A federal judge ordered the release of grand jury materials of the 2019 federal investigation against Jeffrey Epstein.
“The Court hereby grants the Government’s motion in accordance with the Epstein Files Transparency Act and with the unequivocal right of Epstein victims to have their identity and privacy protected,” U.S. District Judge Richard M. Berman wrote. The disclosure of the documents, the judge noted, cannot “come at the expense of the privacy, safety, and protection of sexual abuse and sex trafficking victims.” Such an idea is “consistent” with the Epstein Files Transparency Act, Berman added.
The Wednesday order follows one issued by Judge Paul A. Engelmayer on the release of files relating to Ghislaine Maxwell. “In modifying the protective order, the Court, consistent with the Act, puts in place a mechanism to protect victims from the inadvertent release of materials within the discovery in this case that would identify them or otherwise invade their privacy,” he wrote, adding, “The Act unambiguously applies to the discovery in this case.”

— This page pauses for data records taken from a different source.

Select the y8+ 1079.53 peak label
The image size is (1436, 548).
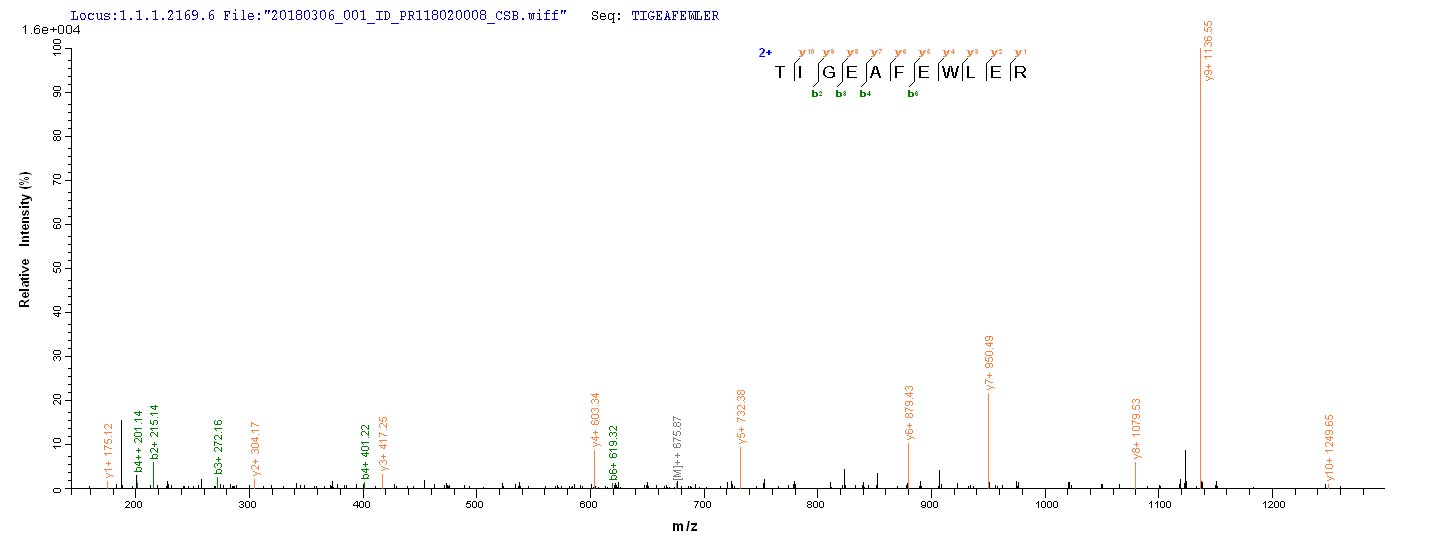[x=1136, y=430]
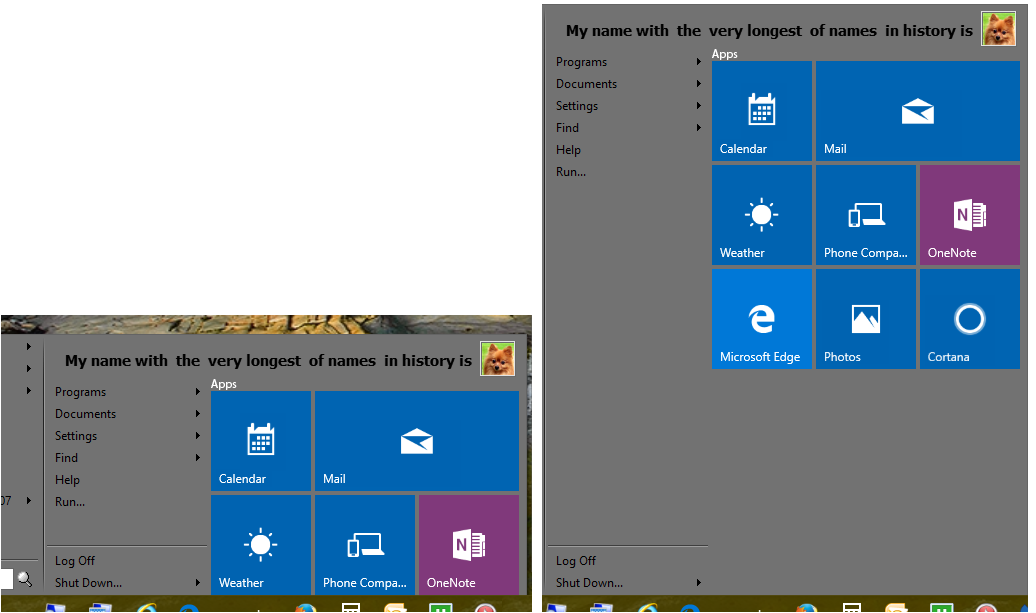Image resolution: width=1036 pixels, height=613 pixels.
Task: Click Log Off in the right start menu
Action: (576, 561)
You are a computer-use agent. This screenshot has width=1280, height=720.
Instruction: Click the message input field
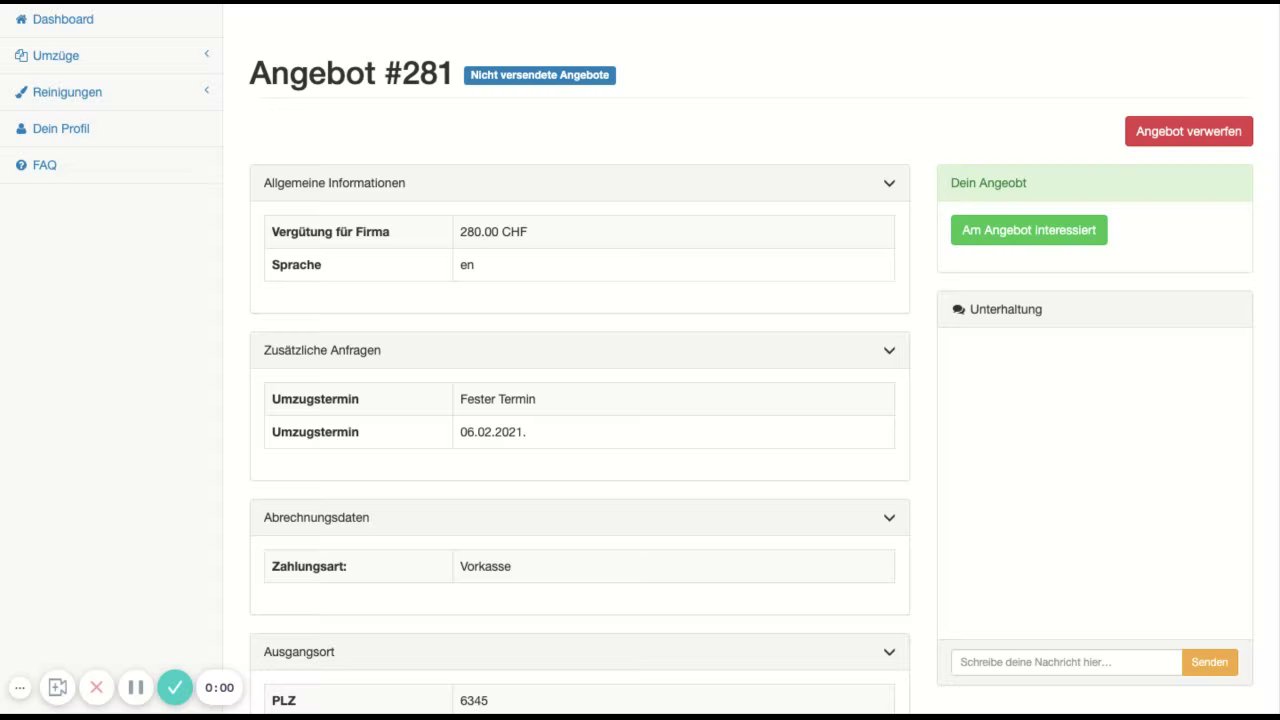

Englemayer went on to explain that the Act “governs ‘all unclassified records, documents, communications, and investigative materials in the possession of [DOJ], including the Federal Bureau of Investigation and United States Attorneys’ Offices’ related to Maxwell, Epstein, and other enumerated subjects.”
“The Court thus finds that modification of the Protective Order is necessary to enable DOJ to carry out its legal obligations under the Act,” Engelmayer wrote.
Similarly, a federal judge in Florida allowed the release of grand jury transcripts from an investigation into Jeffrey Epstein last week.